Nº Convencional: JTRP000
Relator: ISABEL SILVA
Descritores: EXONERAÇÃO DO PASSIVO RESTANTE
CRÉDITOS TRIBUTÁRIOS E DA SEGURANÇA SOCIAL
Nº do Documento: RP202406202139/18.7T8OAZ.P1
Data do Acordão: 06/20/2024
Votação: UNANIMIDADE
Texto Integral: S
Privacidade: 1
Meio Processual: APELAÇÃO
Decisão: REVOGADA
Indicações Eventuais: 3ª SECÇÃO
Área Temática: .
Sumário: A exclusão dos créditos tributários e da segurança social da exoneração do passivo restante mostra-se justificada no plano do direito nacional para efeitos da compatibilidade do art.º 245º nº 2 al. d) do CIRE com o art.º 23º nº 4 da Diretiva (EU) 2019/1023 do Parlamento Europeu e do Conselho, de 20/06/2019.
Reclamações:
Decisão Texto Integral: Apelação nº 2139/18.7T8OAZ.P1

ACORDAM NO TRIBUNAL DA RELAÇÃO DO PORTO

I – Resenha histórica do processo
1. Por sentença datada de 18 de junho de 2018, transitada em julgado, foi declarada a insolvência de AA, que se encontrava detido em estabelecimento prisional, em cumprimento de pena.
Tendo o Insolvente requerido a exoneração do passivo restante, por decisão de 23 de janeiro de 2019, igualmente transitada, foi decidido:
«declarar encerrado o processo, nos termos do art.º 230º nº 1 al. d) e 232º do Código da Insolvência e da Recuperação de Empresas (CIRE);
declarar fortuita a insolvência;
«- admitir liminarmente o pedido de exoneração do passivo restante formulado pelo insolvente, mais se determinando que durante os cinco anos subsequentes ao encerramento do processo de insolvência, o rendimento disponível que o devedor venha a auferir se considera cedido ao Sr. Administrador da Insolvência, o qual nomeio como fiduciário em acumulação de funções de Administrador de Insolvência nos termos e para os efeitos do disposto no art.º 240º do CIRE (cfr. ainda o art.º 239º, do mesmo diploma).

* [OBJETIVO DA TAREFA]: Prossiga a redação do acórdão sobre a exoneração do passivo restante, começando logo a seguir à última frase apresentada.

* [DADOS FORNECIDOS]:

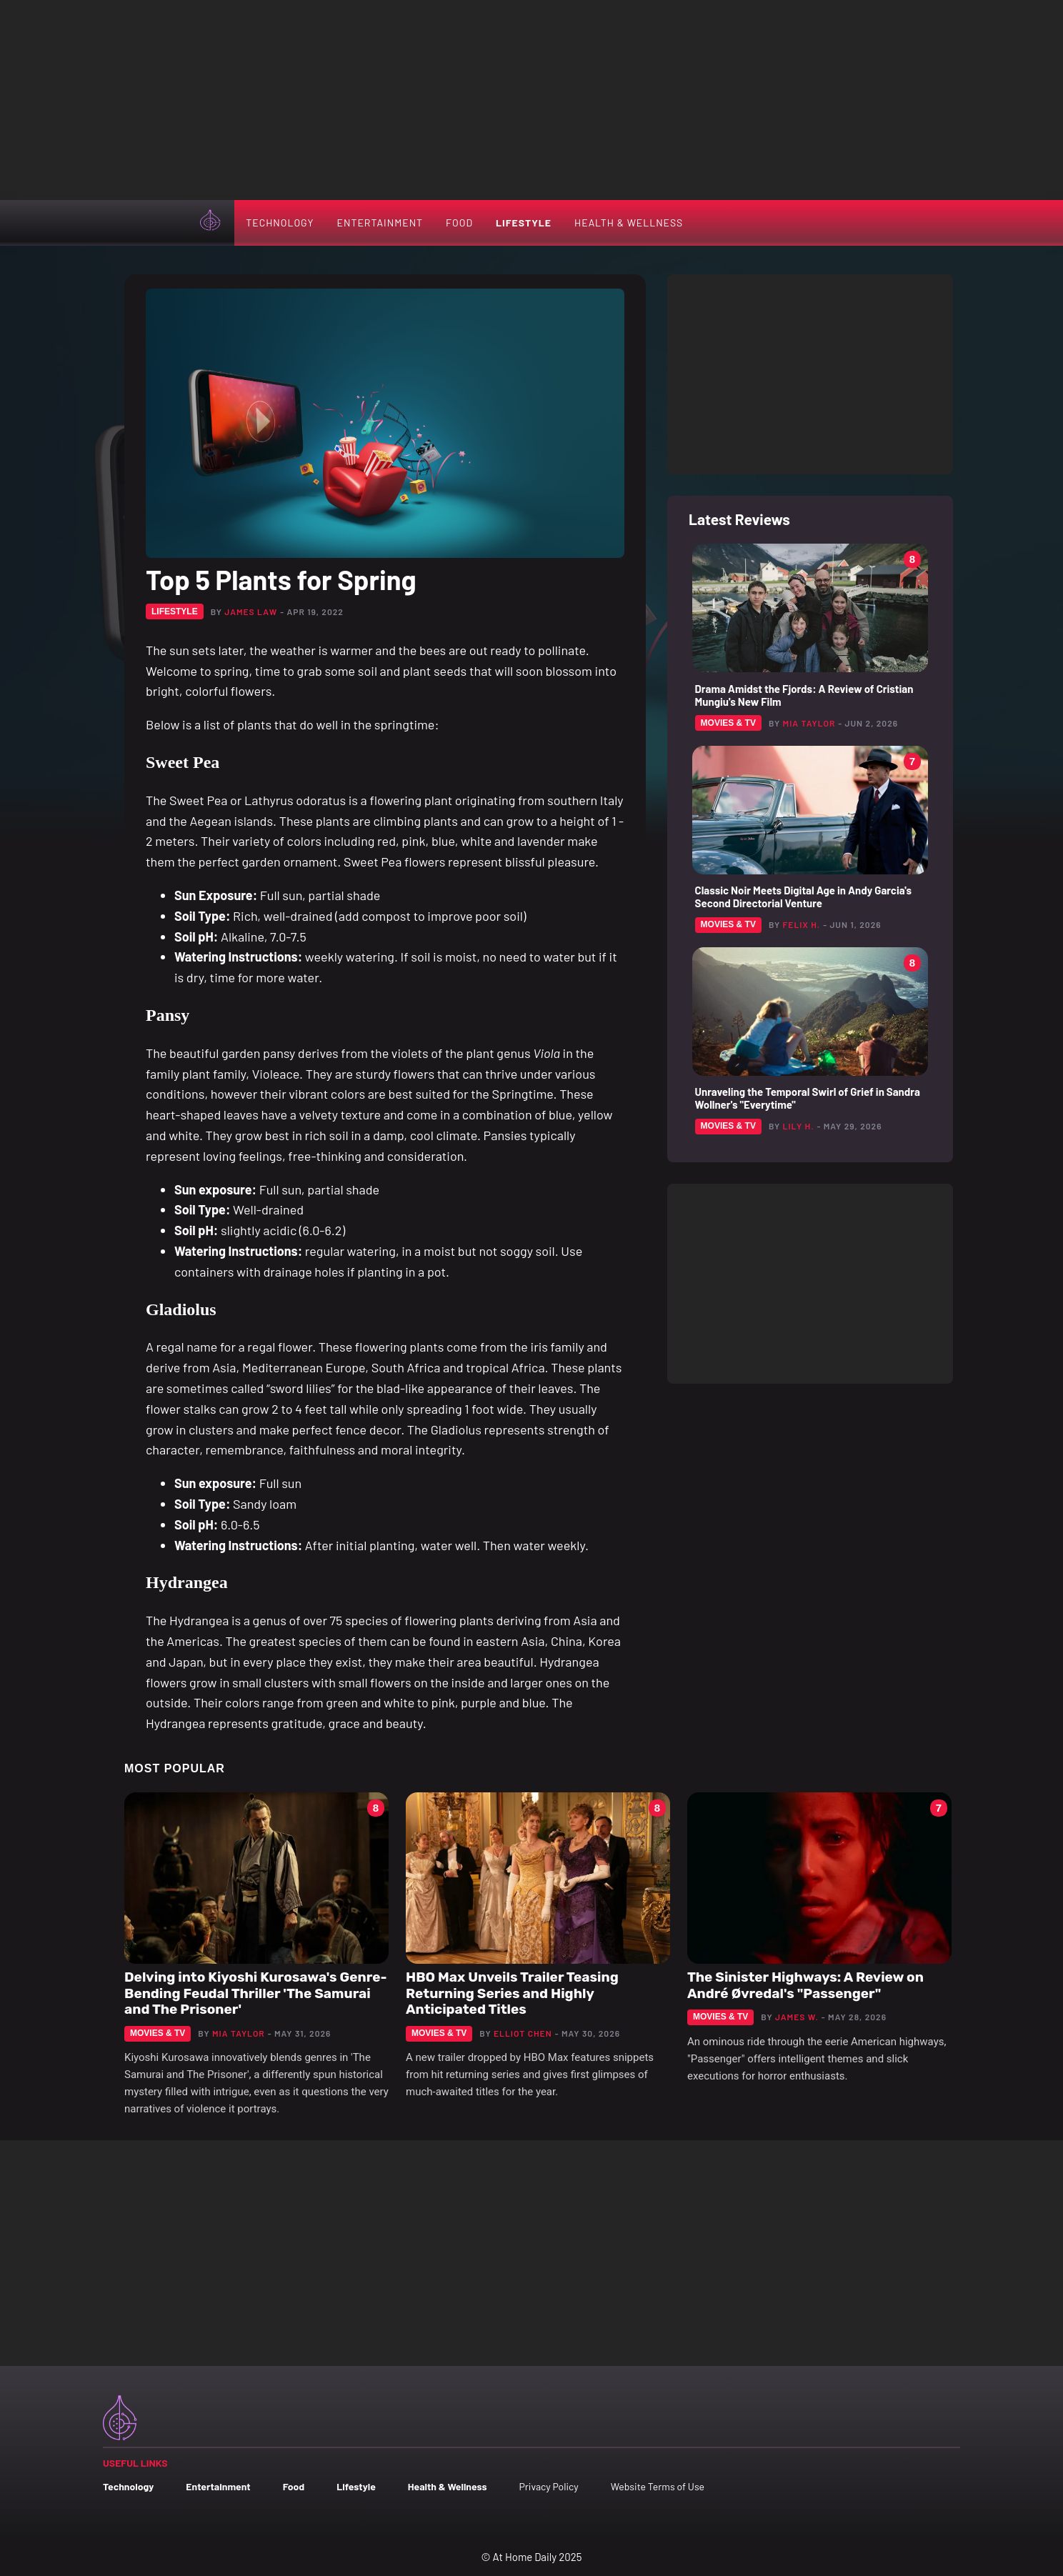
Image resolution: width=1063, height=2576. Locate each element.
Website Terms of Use (657, 2486)
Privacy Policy (548, 2486)
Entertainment (379, 222)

* [RESPOSTA ESPERADA]:
- que integra o rendimento disponível todos os rendimentos que advenham a qualquer tipo ao insolvente, com exclusão do mencionado no n.º 3, do art. 239º do citado diploma.
- fixar em um salário mínimo nacional a quantia referida na alínea b) i) do citado n.º 3 do art.º 239º do CIRE.».
Em agosto de 2020 foi concedida liberdade condicional ao insolvente.
Em 29 de julho de 2022, o Sr. Fiduciário veio apresentar parecer final, nos seguintes termos:
«- Na sequência dos relatórios apresentados pelo Fiduciário, o insolvente não procedeu a quaisquer depósitos de quantias excedentes durante o período da cessão, uma vez que não apresentou rendimentos para o efeito.
- Pelo que, considerando a situação vivida pelo insolvente e tendo em conta que conseguiu agora um emprego, aparentando vontade de dar um novo rumo à sua vida, entende o Fiduciário que deverá ser concedida ao devedor, a exoneração do passivo restante.»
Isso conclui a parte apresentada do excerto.